Problem statement - An exact copy of the entries is required, with every image omitted.

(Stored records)
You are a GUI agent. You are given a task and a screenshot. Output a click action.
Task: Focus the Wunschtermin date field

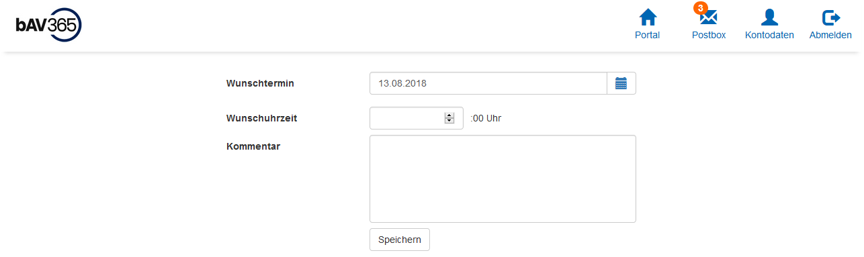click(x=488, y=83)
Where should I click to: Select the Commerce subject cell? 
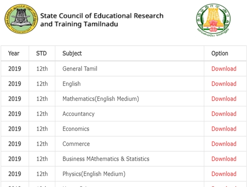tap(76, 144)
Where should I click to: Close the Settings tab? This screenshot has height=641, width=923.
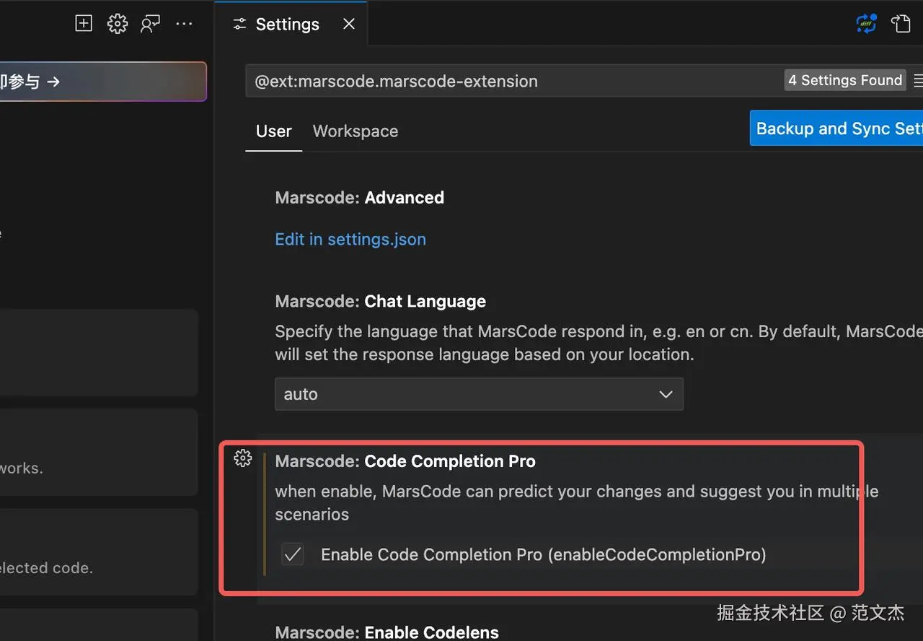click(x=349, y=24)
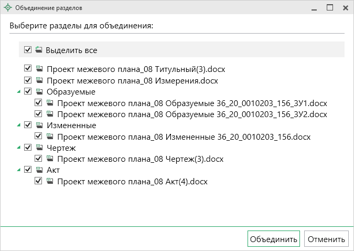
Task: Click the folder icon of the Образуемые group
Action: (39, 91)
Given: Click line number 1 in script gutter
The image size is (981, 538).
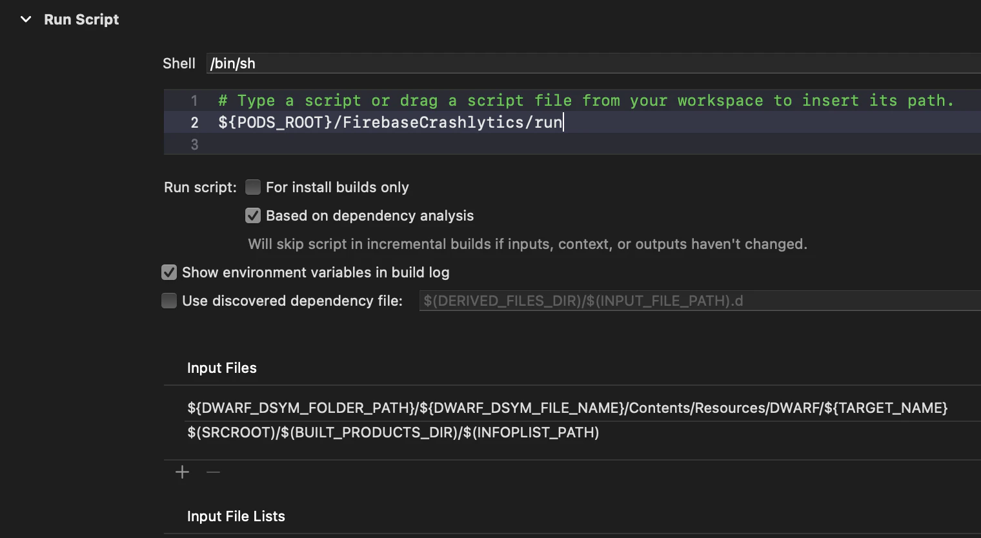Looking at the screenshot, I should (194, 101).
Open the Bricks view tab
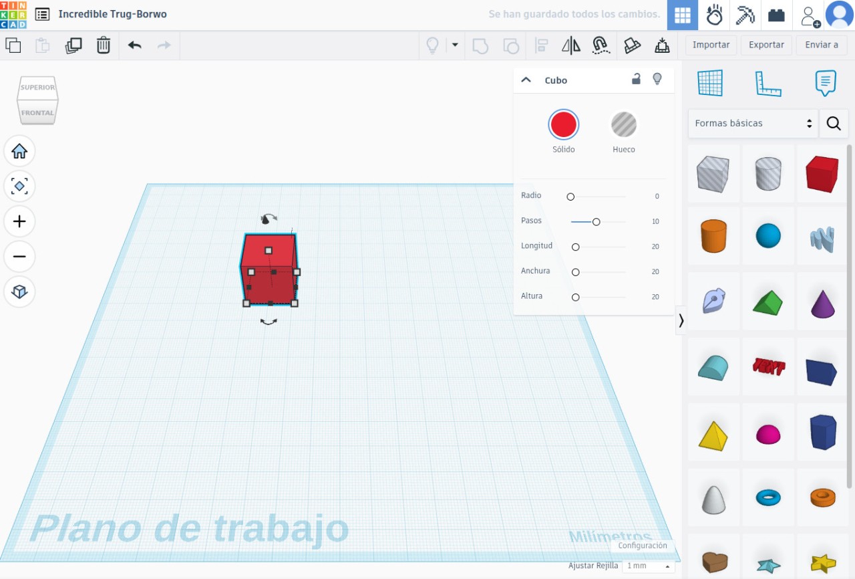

Problem solution -
You are a GUI agent. You are given a task and a screenshot. Output a click action.
Task: Focus the Wunschtermin date field

click(x=488, y=83)
Where should I click to: Select the Commerce subject cell? 
tap(76, 144)
Where should I click to: Close the Settings tab? This screenshot has height=641, width=923.
click(x=349, y=24)
Task: Click the folder icon of the Образуемые group
Action: (39, 91)
Given: Click line number 1 in script gutter
The image size is (981, 538).
Looking at the screenshot, I should (194, 101).
Open the Bricks view tab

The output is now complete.